New Updates on my '65!

Mercury Mike

Famous Member
So..... she runs! Perfectly! Small miss, but I will diagnose tomorrow. I hooked up my tach. She's idling at 700 rpm, and she sounds sweet. My kickdown isn't connected at the moment, but I will fix that later. I need to lengthen the cable to work with the autolite 1100. I pulled the carb off, pulled it apart, sat down with my shop manual, and reset the 1100 to factory specs exactly. I don't use the choke though, CA's nice like that. I let her warm up after I got it started, and I adjusted the mixture so that it was nice, and then used the fast idle to get it up to 700 rpm and at 700 she runs beautifully. Should I set the idle in park or drive? And what's a good RPM to shoot for? I don't have a vac gauge so I can't really check vaccum. Shifts into drive sweet, the shifts are nice and firm like always... it was so great to get back into the drivers seat of my 'Stang! Thanks for all your help guys. I will post my next problem, and hopefully be able to give some insight to some other people! =)
 
Mine idles in gear just under 600 with a slight miss and vibration but never stalls. In park its around 750 with the choke off. Choke on around 950.
I think thats a bit above factory specs but 40 years later we cant have everything. You will end up going back and fourth between timing, idle mixture, and idle stop screw since they all effect each other. It helps if you buy a nice long screwdriver to reach the screws on the carb with the aircleaner on and a wrench that fits the dizzy. I have a duraspark dizzy and a 'distributor' wrench hits the vac modulator as does a standard wrench so I just took a cheap wrench out of the junk drawer and bent it a bit to clear the modualtor and it works great, I can get over 1/2 a turn on the bolt without moving the wrench. I think I spent and hour going around the block and back to the driveway to make a small adjustment then back around again and so on...

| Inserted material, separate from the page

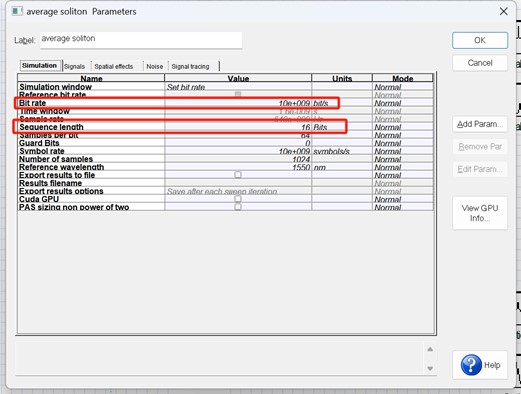
Task: Open the Signal tracing tab
Action: pos(190,66)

Pick up a vac pump/gauge. Most of the parts stores have a cheap one for around $30. Not exactally Snap on quality but better than guessing. Pawn shops are also good places to pick up tools cheap, just make sure to look at new ones to see the differnce between a 'cheap' one and a 'good' one so you dont pay $25 for a $30 unit. A pump is very handy for checking the modulators on the dizzy and tranny. Also handy for checking and working on the timing.